▸ **GOAL OF THE EXERCISE**
Starting at the line that contains "Image resolution: width=450" and stopping at the line that contains "Expand the sidebar with orange arrow", transcribe every line of the material below exactly; pictures stay out.

▸ **PROVIDED INFORMATION**
-.-.-

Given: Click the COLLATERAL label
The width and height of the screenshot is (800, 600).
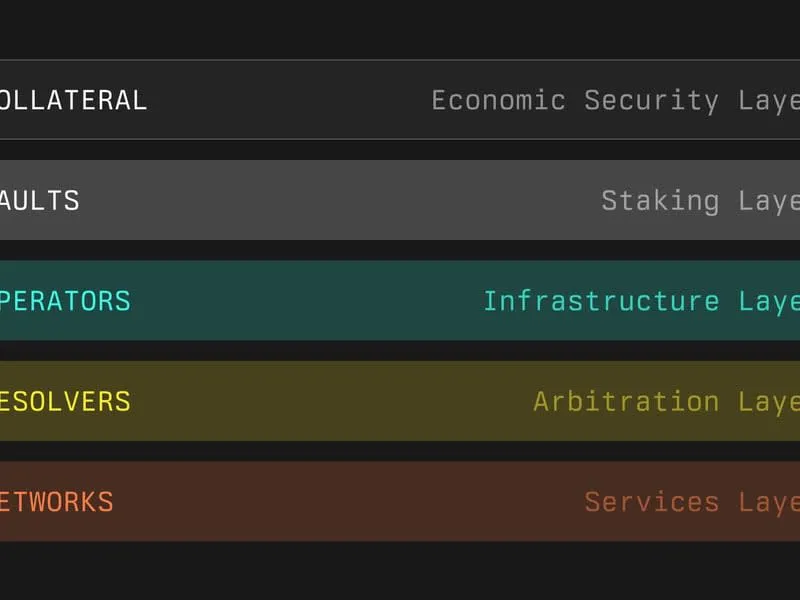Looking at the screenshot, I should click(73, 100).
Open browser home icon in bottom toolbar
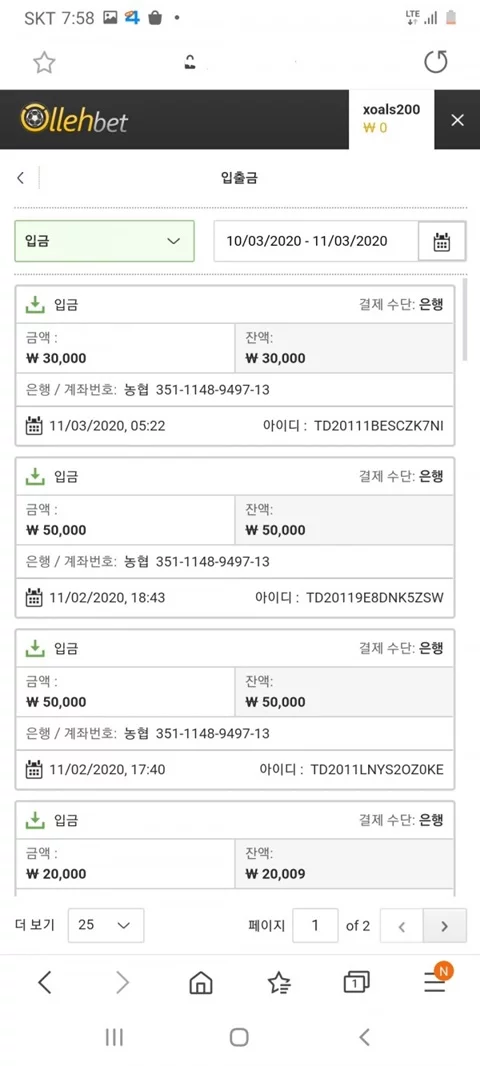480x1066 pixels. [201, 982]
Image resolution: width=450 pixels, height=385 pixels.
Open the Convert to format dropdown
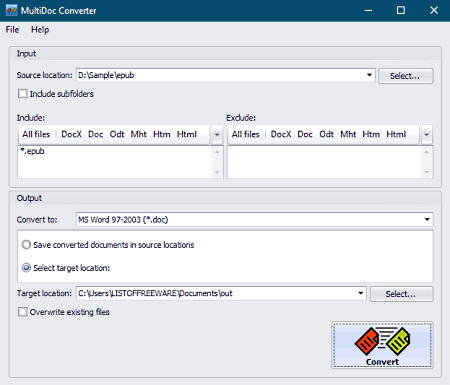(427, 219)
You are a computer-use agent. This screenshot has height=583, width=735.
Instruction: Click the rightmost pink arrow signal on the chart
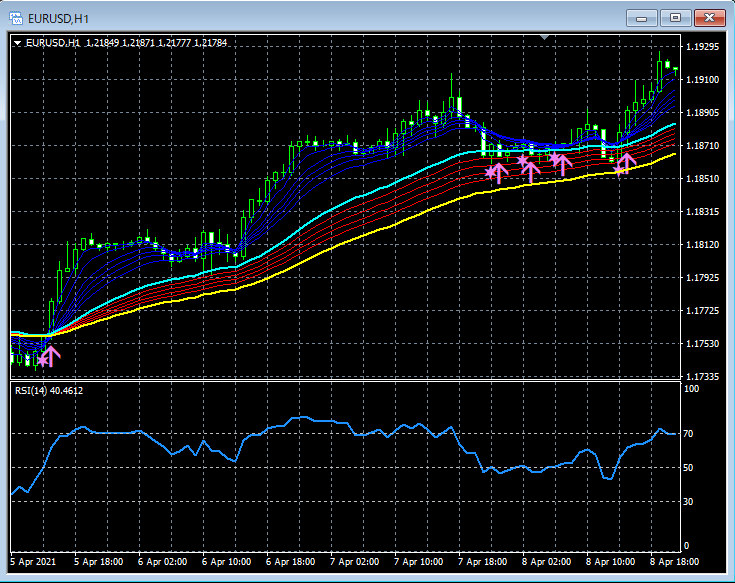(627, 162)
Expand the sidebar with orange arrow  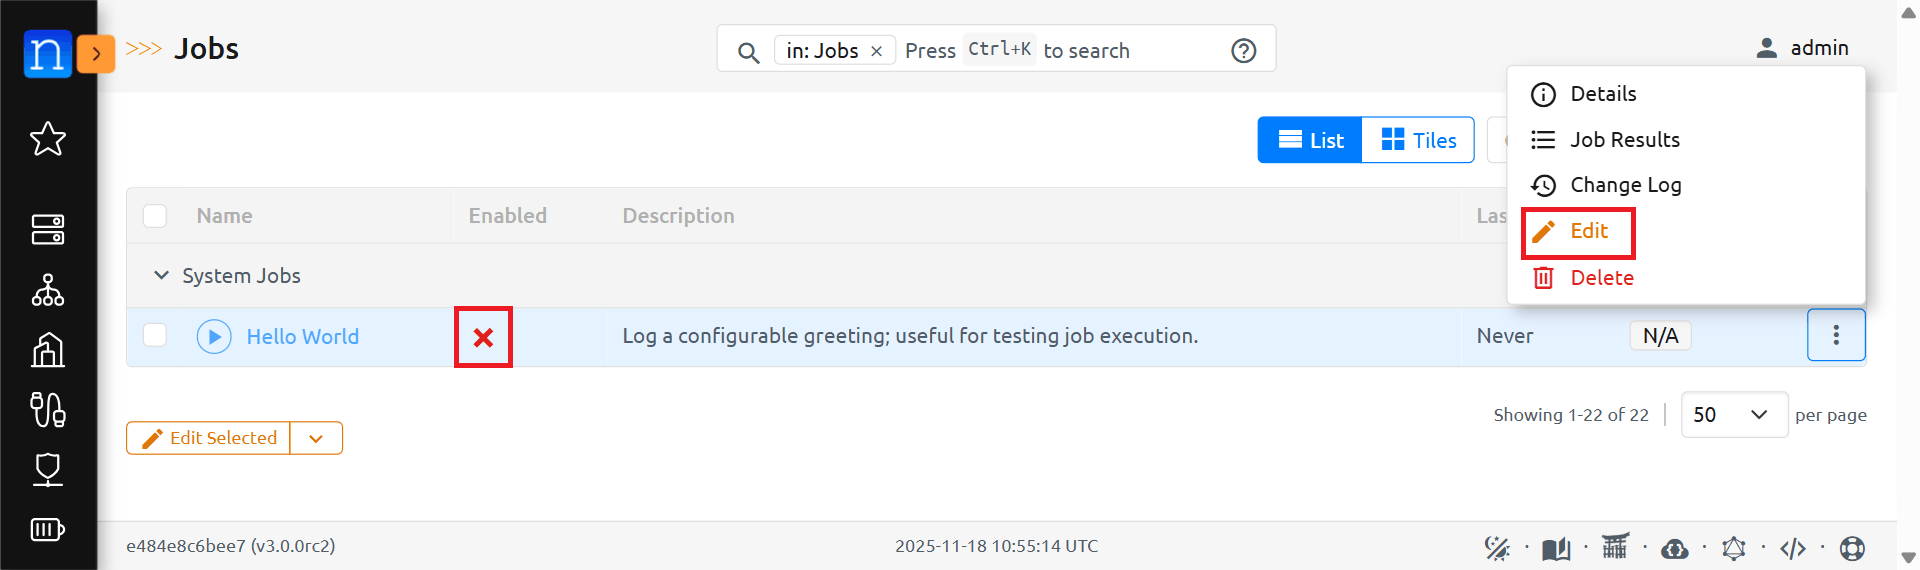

-.-.-

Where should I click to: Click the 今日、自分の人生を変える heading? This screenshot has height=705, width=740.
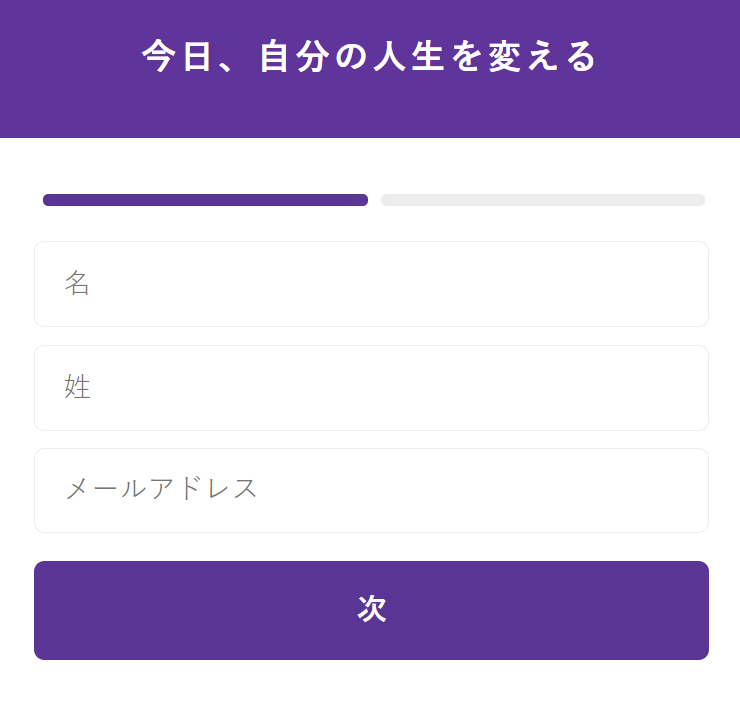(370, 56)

-.-.-

▸ **OUTPUT OF THE EXERCISE**
Image resolution: width=450 pixels, height=385 pixels.
Open the Convert to format dropdown
(427, 219)
You are a computer-use agent. This screenshot has height=583, width=735.
Instruction: Click the rightmost pink arrow signal on the chart
(627, 162)
Expand the sidebar with orange arrow  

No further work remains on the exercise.